Margaret Thatcher was laid to rest on Wednesday with military pageantry and pockets of protests, in a funeral that reflected the polarising impact of Britain's longest-serving post-war prime minister.
Queen Elizabeth II led mourners from the British establishment and 170 countries in bidding farewell to the Iron Lady, who transformed Britain and is credited with helping end the Cold War.
Baroness Thatcher's coffin was driven from the parliament to the church of St Clement Danes for prayers before the former leader's full funeral at St Paul's Cathedral.
Dozens of people camped out overnight near the 17th-century cathedral hoping to catch a glimpse of Thatcher's flag-draped coffin and its military escort, and hundreds had arrived hours before the funeral was due to start.
"I came to commemorate the greatest hero of our modern age," Anthony Boutall, a 25-year-old clutching a blue rose, said. "She took a nation on its knees and breathed new life into it."
Flags on government buildings were lowered to half-staff across the country before the service, but not all Britons were joining in the mourning. Hundreds of political opponents staged a silent protest by turning their backs as the coffin went by.
At the cathedral, the queen led the 2,300 mourners in a rare tribute -- she had not attended a prime ministerial funeral since Winston Churchill died in 1965.
Prime Minister David Cameron, leader of Thatcher's Conservative party, joined politicians from across the political spectrum including former premiers John Major, Tony Blair and Gordon Brown.
Global figures including Thatcher's fellow Cold War warrior Henry Kissinger, the former US secretary of state, and showbusiness stars Joan Collins and Shirley Bassey also attended.
In his address, Bishop of London Richard Chartres acknowledged the debate that still rages over Thatcher's policies but said she deserved compassion at her funeral.
"After the storm of a life led in the heat of political controversy, there is a great calm," he said.
"The storm of conflicting opinions centres on the Mrs Thatcher who became a symbolic figure -- even an -ism. Today the remains of the real Margaret Hilda Thatcher are here at her funeral service."

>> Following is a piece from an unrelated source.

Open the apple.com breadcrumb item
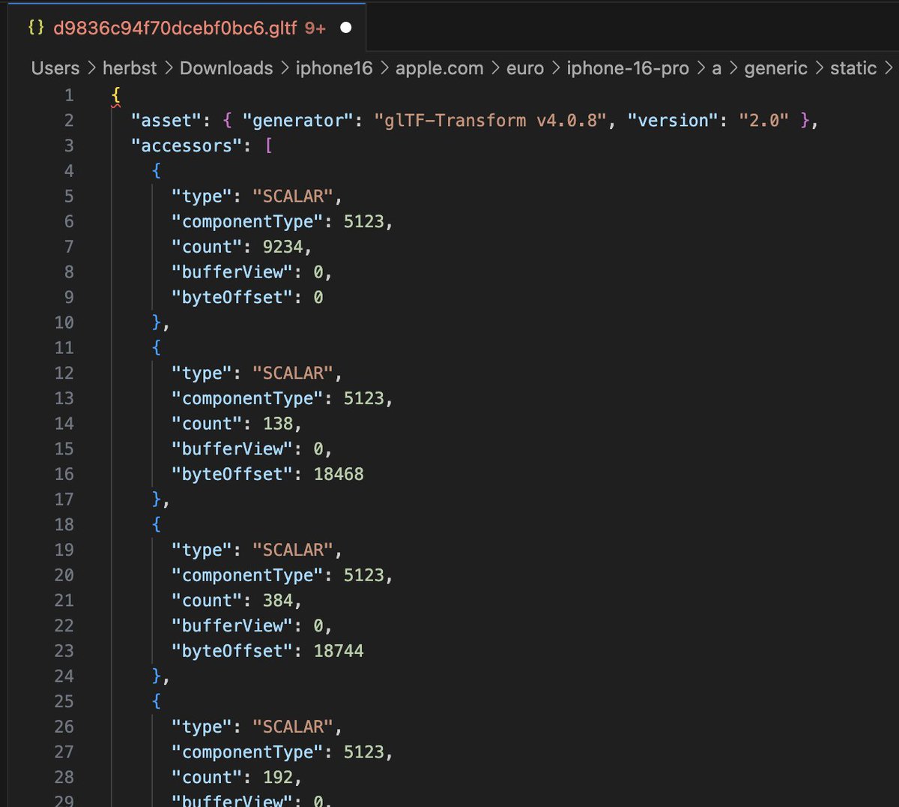The height and width of the screenshot is (807, 899). [x=439, y=68]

The woman nicknamed the 'Iron Lady' transformed Britain during her 11-year tenure from 1979 to 1990, privatising state industries, deregulating the economy, and causing upheaval whose impact is still felt. She died on April 8 at age 87.
There is no eulogy, and that was Mrs Thatcher's decision. It's not being triumphalist. It's not a celebration of her life and her achievements
Thatcher is being given a ceremonial funeral - not officially a state funeral, which requires a vote in Parliament. Still, the proceedings will feature the same level of pomp and honour afforded to Princess Diana in 1997 and the Queen Mother Elizabeth in 2002.
That has raised the ire of some Britons, those who believe her legacy is a socially and economically divided nation.
Retired teacher Henry Page stood outside the cathedral on Wednesday morning bearing a sign in protest at the funeral's reported $15 million cost - "Over 10 million pounds of our money for a Tory funeral!"
Prime Minister David Cameron insisted the ceremony was "a fitting tribute to a great prime minister respected around the world".
The dean of Saint Paul's, David Ison, has acknowledged the funeral has divided opinion, but said the service itself would be a somber affair.
"There is no tribute," he said. "There is no eulogy, and that was Mrs Thatcher's decision. It's not being triumphalist. It's not a celebration of her life and her achievements."
Some high profile guests sent their regrets: Former First Lady Nancy Reagan - whose husband Ronald had a close relationship with Thatcher – will not be able to attend; nor will former Soviet leader Mikhail Gorbachev, who shared key moments in history with the late prime minister. Germany's Angela Merkel was sending her foreign minister, while the American political power families the Clintons and the Bushes declined to attend.